DATA RECORDS —

■ ■ ■

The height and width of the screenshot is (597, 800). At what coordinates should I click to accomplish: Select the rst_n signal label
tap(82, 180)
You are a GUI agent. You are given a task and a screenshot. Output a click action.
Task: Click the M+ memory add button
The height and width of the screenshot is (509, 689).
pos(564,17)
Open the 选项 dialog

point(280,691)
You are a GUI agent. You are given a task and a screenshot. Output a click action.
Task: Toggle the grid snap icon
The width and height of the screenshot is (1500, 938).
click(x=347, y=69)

■ ■ ■

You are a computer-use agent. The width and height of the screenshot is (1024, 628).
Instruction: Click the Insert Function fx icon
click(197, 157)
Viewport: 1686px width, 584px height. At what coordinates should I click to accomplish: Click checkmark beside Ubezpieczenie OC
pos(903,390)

■ ■ ■

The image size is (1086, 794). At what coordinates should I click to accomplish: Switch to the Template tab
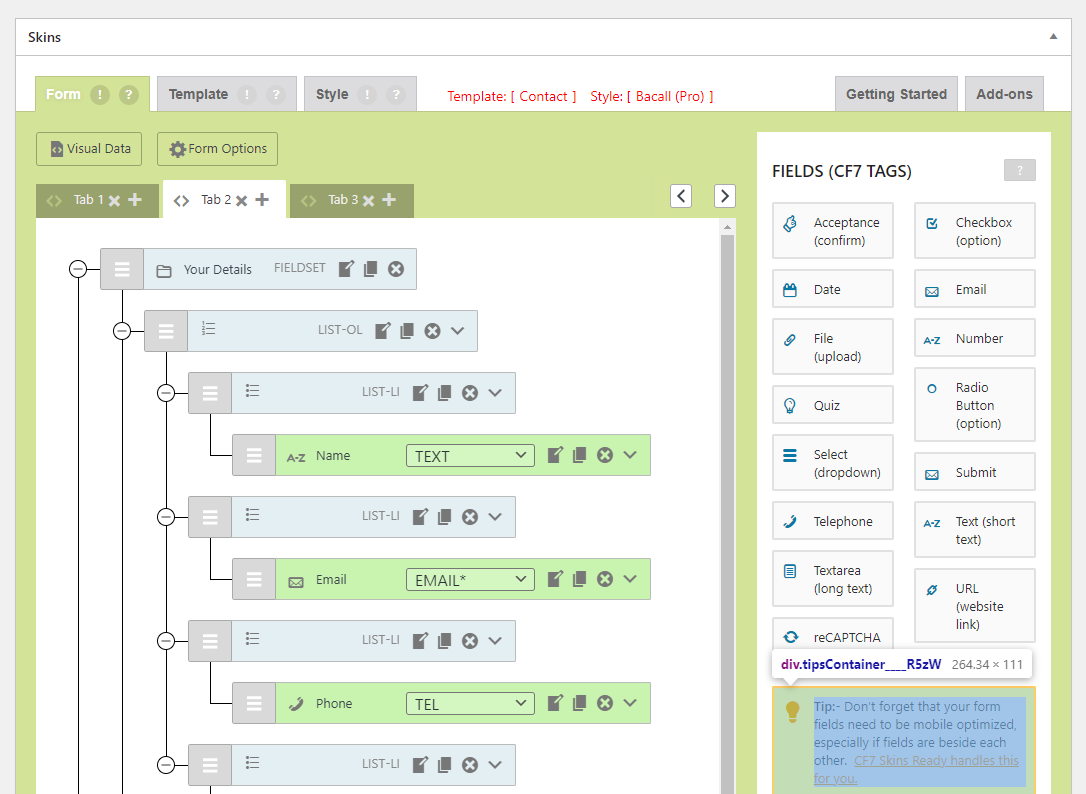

■ ■ ■

WHAT THE EXERCISE ASKS —
Set down again, word for word, the stretch of records from the line with "The height and width of the screenshot is (597, 800)." to the line with "Task: Click the M+ memory add button", both of those lines included.

ANSWER TO THIS EXERCISE —
The height and width of the screenshot is (597, 800). At what coordinates should I click to accomplish: Select the rst_n signal label
tap(82, 180)
You are a GUI agent. You are given a task and a screenshot. Output a click action.
Task: Click the M+ memory add button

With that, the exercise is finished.